**** DATA FOR REVIEW ****

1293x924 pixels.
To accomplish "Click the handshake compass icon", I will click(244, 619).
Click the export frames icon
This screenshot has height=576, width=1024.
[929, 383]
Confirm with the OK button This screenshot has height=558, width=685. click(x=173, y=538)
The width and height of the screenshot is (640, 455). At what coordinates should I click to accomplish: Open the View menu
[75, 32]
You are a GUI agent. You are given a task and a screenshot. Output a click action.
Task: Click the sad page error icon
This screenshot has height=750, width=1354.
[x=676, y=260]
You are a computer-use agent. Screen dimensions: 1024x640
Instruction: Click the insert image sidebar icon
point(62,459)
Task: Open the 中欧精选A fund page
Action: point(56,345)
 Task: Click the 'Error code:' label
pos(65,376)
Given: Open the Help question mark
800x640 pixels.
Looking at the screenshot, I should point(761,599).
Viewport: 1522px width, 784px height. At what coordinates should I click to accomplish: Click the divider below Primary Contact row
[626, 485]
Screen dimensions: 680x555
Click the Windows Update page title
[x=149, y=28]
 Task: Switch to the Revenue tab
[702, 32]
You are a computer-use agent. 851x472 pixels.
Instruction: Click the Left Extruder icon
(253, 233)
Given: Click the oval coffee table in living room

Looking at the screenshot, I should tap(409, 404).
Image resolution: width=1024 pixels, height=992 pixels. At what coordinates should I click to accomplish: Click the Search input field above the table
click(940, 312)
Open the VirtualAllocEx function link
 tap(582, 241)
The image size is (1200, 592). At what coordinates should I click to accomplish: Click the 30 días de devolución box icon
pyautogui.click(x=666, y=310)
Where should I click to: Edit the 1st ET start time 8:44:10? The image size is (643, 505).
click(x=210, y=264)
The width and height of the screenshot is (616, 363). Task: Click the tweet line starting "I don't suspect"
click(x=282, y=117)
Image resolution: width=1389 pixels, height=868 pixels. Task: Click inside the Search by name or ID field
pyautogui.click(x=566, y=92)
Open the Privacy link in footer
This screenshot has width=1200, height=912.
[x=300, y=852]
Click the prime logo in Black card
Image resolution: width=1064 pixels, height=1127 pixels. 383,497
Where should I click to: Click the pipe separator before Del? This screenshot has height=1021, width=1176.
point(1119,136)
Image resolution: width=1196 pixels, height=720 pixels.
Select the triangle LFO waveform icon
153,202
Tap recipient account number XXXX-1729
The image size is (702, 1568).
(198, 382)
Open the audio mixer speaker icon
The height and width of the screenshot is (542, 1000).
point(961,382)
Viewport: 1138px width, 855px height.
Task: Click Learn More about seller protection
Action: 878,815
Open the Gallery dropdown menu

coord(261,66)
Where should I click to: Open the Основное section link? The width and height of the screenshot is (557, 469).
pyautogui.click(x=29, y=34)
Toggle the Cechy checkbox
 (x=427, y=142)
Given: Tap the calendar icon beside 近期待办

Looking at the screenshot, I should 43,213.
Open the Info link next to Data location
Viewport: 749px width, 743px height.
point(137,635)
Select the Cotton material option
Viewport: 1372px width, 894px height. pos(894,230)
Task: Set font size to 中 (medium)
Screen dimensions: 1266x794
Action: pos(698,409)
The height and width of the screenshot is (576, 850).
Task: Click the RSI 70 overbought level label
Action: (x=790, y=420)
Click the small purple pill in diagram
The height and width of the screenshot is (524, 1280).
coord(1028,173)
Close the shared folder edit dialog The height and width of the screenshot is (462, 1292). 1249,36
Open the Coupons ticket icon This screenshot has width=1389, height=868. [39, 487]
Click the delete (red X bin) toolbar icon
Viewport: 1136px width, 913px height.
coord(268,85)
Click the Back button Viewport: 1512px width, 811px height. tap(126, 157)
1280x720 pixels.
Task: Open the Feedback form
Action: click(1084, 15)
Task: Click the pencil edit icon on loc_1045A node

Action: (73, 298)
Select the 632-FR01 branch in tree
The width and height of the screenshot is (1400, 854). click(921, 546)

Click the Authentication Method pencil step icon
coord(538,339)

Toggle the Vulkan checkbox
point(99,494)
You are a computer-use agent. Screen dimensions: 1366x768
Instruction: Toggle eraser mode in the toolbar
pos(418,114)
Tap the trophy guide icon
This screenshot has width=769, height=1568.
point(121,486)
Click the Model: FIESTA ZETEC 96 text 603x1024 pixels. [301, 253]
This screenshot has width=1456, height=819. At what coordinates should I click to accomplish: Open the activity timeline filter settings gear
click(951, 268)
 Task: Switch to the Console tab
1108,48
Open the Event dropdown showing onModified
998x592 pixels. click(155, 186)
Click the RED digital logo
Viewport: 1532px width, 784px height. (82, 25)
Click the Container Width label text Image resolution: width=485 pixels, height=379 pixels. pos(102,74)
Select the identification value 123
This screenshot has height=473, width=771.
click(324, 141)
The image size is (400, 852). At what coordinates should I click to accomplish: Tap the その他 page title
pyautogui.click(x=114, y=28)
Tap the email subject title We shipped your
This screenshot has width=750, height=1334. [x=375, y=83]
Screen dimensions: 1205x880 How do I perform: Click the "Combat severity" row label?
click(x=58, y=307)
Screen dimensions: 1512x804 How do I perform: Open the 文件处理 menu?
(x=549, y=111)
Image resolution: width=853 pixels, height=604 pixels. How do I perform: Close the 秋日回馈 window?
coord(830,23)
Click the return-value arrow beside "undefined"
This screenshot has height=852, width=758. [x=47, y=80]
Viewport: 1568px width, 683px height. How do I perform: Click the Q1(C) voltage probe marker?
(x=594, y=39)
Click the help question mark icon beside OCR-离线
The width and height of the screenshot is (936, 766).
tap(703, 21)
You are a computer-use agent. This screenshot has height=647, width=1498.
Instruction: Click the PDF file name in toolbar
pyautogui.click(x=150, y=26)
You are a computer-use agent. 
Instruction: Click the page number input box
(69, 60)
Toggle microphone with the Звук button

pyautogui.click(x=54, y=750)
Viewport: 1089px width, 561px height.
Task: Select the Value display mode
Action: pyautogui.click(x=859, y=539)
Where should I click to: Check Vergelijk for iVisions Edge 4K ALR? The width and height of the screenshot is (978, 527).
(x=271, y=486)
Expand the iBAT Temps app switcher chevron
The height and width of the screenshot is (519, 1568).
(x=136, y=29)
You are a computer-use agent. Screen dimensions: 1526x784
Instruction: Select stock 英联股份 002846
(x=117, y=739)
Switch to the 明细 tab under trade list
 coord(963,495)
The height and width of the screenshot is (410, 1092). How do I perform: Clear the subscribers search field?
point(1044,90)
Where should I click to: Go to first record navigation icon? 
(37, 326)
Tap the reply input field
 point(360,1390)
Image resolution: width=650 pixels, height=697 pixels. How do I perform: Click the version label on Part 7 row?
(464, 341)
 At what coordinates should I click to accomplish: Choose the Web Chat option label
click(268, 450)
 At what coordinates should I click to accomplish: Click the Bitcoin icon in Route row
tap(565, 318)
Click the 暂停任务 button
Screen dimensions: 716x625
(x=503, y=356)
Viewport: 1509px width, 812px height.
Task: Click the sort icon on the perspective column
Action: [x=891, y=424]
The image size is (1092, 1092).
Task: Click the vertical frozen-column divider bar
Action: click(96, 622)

****

• EXERCISE DESCRIPTION
Find the string "agent" in the listing and return every line that holds it.

• RESPONSE TO THE TASK
You are a GUI agent. You are given a task and a screenshot. Output a click action.
You are a computer-use agent. Screen dimensions: 1024x640
You are a computer-use agent. 851x472 pixels.
You are a computer-use agent. Screen dimensions: 1366x768
You are a computer-use agent. This screenshot has height=647, width=1498.
You are a computer-use agent. 
You are a computer-use agent. Screen dimensions: 1526x784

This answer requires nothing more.